23・ヘタレな勇者は気圧される。
エリクサーは女性勇者に効いたそうだ。
医師も神官もビックリしたと言う。
まあ、アレってホントは異世界の神さまのレシピなんだって
製作者の神官が言ってたからね。
魔力で合成された毒でも人の造った毒なんて神さまのレシピには
対抗できなかったってことだろう。
もっと無いかと医師も神官も言ったそうだけどコレは簡単に
譲ったりできないからなぁ。
ココのモノとは効果が段違いの回復薬を少し渡しておいた。
ソレもココだと上級薬なハズだからね。
数日後にギルドに護衛(みはり?)付きの女性が訪ねてきた。
〔次〕の召喚者の勇者だったよ。
面談室を受付嬢に貸してもらってオハナシした。
オレ達の世界の勇者の道場「体育館」でもかなり上位に行きそうな実力者だね。
勇者なんか足元にも及ばないよ。
だから・・そんなに気圧されてんじゃねぇよ!!
彼女も召喚は初めてじゃあないそうで前回は魔王と戦ったと言う。
「負傷はしたんだけど戦闘では勝てたのよ。
でも、最後の最後で逃げられてしまってねぇ。
まあ、あの世界の勇者がちゃんと見つかったから後は彼がなんとかするでしょう。
神官が重傷な体を治してくれたんでこうして無事な体に戻れたのよ。
でもまさか戦闘ではなく毒でやられるなんて思ってもみなかったわ。
アノ薬は貴重なモノだったと聞いたんだけど。
なんとかお礼をしたいと思って・・。

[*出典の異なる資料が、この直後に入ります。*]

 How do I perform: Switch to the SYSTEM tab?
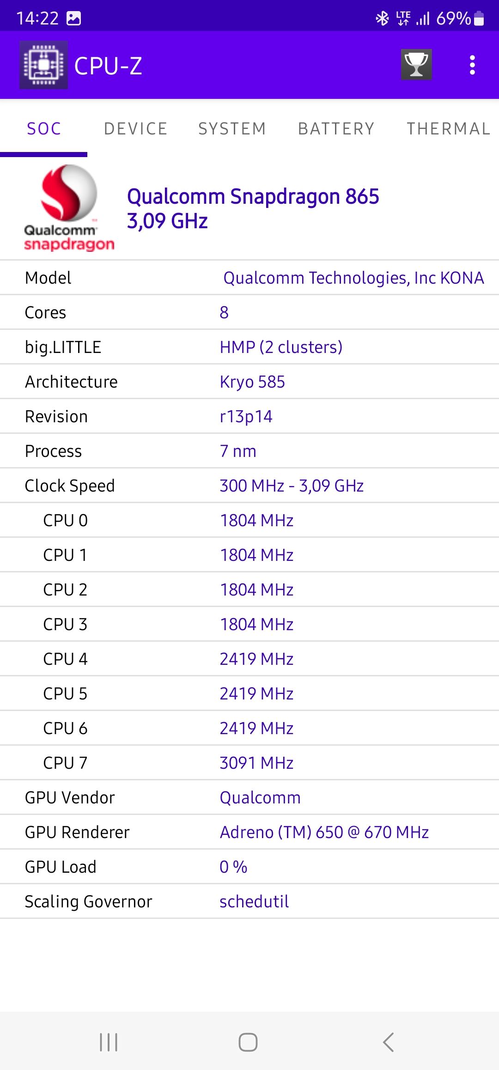coord(232,128)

」
オレ達が、というか勇者が普通に強かったら
あなたは召喚されてなかったでしょう。
毒を盛られるなんてこともなく平和に過ごされてたハズです。
オレ達のせいとも言えると思うんです。
ですから薬のことはお詫びくらいに思って頂ければ結構です。
今でも勇者としてどころか冒険者としてすら一人前とは言えませんからね。
城の方々に勇者はダンジョンで行方不明ってことにしてもらってるんです。
アナタの勇者としての活動のジャマはしません。
ココに居るのは勇者じゃあなくてタダの冒険者と思って頂きたいんです。
「勇者としての活動・・ね。
王女は悪い人ではないとは思うけど王よりも魔族に対して
偏見のようなモノをお持ちのようね。
私が戦った魔王は王という気概にあふれたヤツだったわ。
王女は王族だと言う気概をまだお持ちでないみたい。
縁談の進み具合がまだどうなるか不透明なんだけど状況によっては
魔王と戦うことになるかもしれないわね。
もう覚悟くらいはできてるから気遣いは要らないわ。」
無理矢理召喚されたんでしょうになんで魔王と戦うなんて気になったんです?
王女は王族の義務ともいえる政略結婚がイヤで王には内緒で
独断な召喚をしたそうですが。
「前回は助力してくれた人達がいて元の世界に帰ることが
できたんだけど・・なんというか力を持て余してたの。
私の世界は魔王と戦った後では平和すぎてね。
だからと言って異世界にそう簡単に渡れる訳もないでしょ?。
だから召喚はなんというか・・・嬉しかったわ。
ココの魔王はそれほど悪いヤツとも思えないんだけど戦ってみたいと
思ってるのは確かなのよ。」
あー、これだからあのコンビニバイトな神さまは召喚経験者の
フォローの為に「体育館」を造ったのか・・。
どこかでガス抜きをしないと持ってる力を使いたいって
気持ちを抑えられなくなるかもしれないから。
ココの魔王に勇者の彼女は敵うんだろうか。
試合・・とかは多分させてくれないよな。
魔族でも王さまなんだもんな。
以前会ったことのある魔王を思い出してあんな風に戦いたがる
魔王ばかりじゃあないよな・・と思う魔術師くんなのでした。